Let me offer several observations:
- Most people are unaware of what can be accomplished from software use. Assumptions about what it does and does not do are dangerous. We have tested Deepseek running locally. It is okay. This means it can do some things well like translate a passage in English into German. It has no clue about timely issues because most LLMs are not updated in near real time. Some are, but others are not. Who needs timely information when cheating on a high school essay? Answer: no one.
- The write up focuses on Deepseek, but its implications are much more broad. I think that the mindless write ups from consulting firms and online magazines is a very big problem. Critical thinking is just not the common. It is a problem in the US but other countries have this blind spot as well.
- The idea that political perceptions alter what should be an objective analysis is troubling to me. I have written a number of reports for government agencies; for example, a report about Japan’s obsession with a database industry for the Office of Technology Assessment. Yep, I am a dinobaby remember. I may have been right or wrong in my report, but I was not influenced by any political concept or actor.
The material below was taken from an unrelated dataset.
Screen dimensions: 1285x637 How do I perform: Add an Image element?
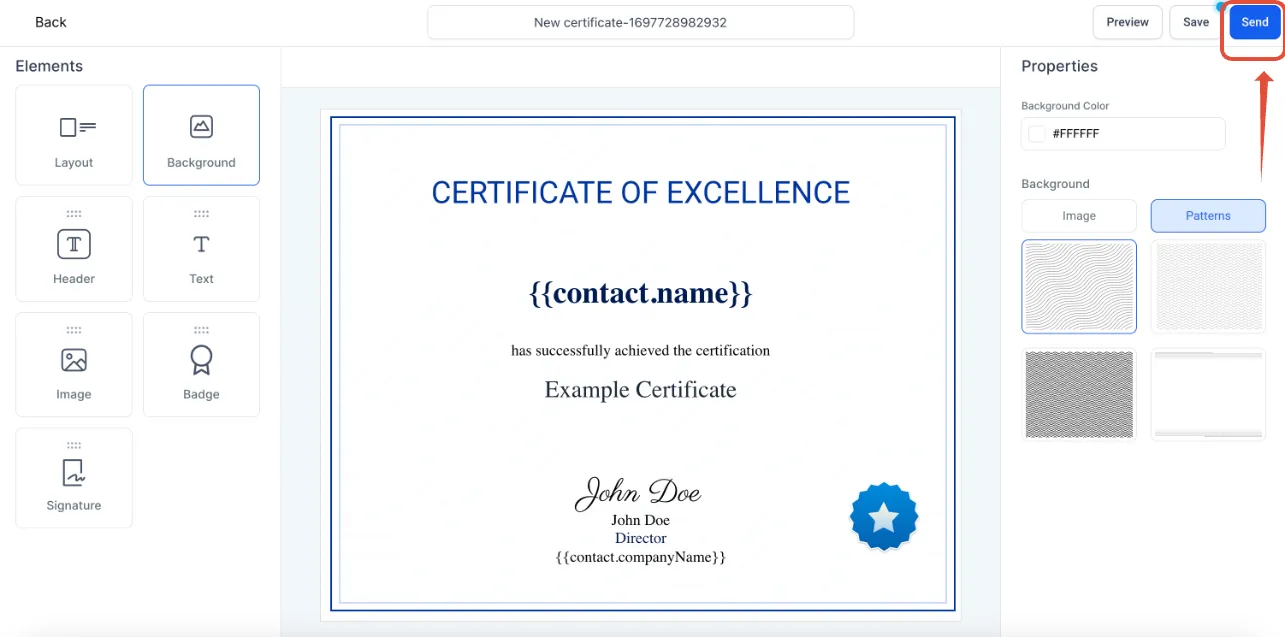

I could have been because I did a stint in the office of Admiral / Congressman Craig Hosmer. My OTA work was not part of the “game” for me.
Net net: Trust is important. I think it is being eroded. I also believe that there are few people who present information without fear or favor. Now here’s the key part of my perception: One cannot trust smart software or any of the programmer assembled, hidden threshold, and masked training methods that go into these confections. More critical thinking is needed. A deceptive business practice if well crafted cannot be perceived. Remember Telegram Messenger is 13 years young and users of the system don’t have much awareness of bots, mini apps, and dapps. What don’t people know about smart software?